Charlotta Spears came to Los Angeles in September 10, 1910 to recuperate from ill health. After being employed as an office girl and solicitor on the Providence Watchman, she was hired at $5.00 a week by Joseph Neimore who at the time owned the Eagle. He used the newspaper as “a watchtower, pointing the way for freedom and progress for his people.”The newspaper helped lure many Blacks to the West Coast in search of a better life. Suffering from ill health and frustration due to lack of support, Neimore decided to make a business tour of the state. He turned over the responsibility for getting the newspaper out to Spears. His health continuing to fail, Neimore summoned Spears to his bedside and made her promise to keep the paper alive. After his death, the young woman purchased the newspaper from Neimore’s daughter for $10.00 cash and $150 in overdue bills.
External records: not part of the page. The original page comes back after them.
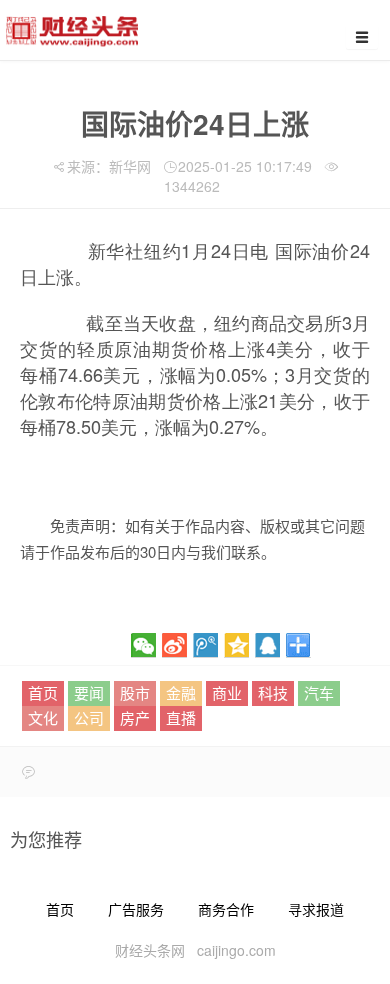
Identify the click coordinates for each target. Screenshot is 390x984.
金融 (181, 692)
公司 (89, 717)
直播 (181, 717)
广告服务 (136, 909)
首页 (43, 692)
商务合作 (226, 909)
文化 (43, 717)
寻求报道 (316, 909)
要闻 (89, 692)
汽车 (319, 692)
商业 (227, 692)
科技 (273, 692)
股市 (135, 692)
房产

She renamed the newspaper the California Eagle.
When Joseph B. Bass, one of the founders of The Topeka Plain Dealer came to Los Angeles, he met and married Spears. With Charlotta Spears Bass as publisher and managing editor, and her husband, Joseph Bass as editor, the California Eagle “rededicated itself to the task of waging bloodless, but fearless war” against the prejudice and discrimination African Americans encountered in Los Angeles, a war that Charlotta Bass continued long after her husband’s death.
Along with using her paper to expose racial discrimination, high unemployment, and overcrowded housing, Charlotta Bass organized the Homeowners Association to help overturn Los Angeles’s Restrictive Covenant, and in 1949, her newspaper sponsored a huge rally for her friend, Paul Robeson, the first such rally after Peekskill.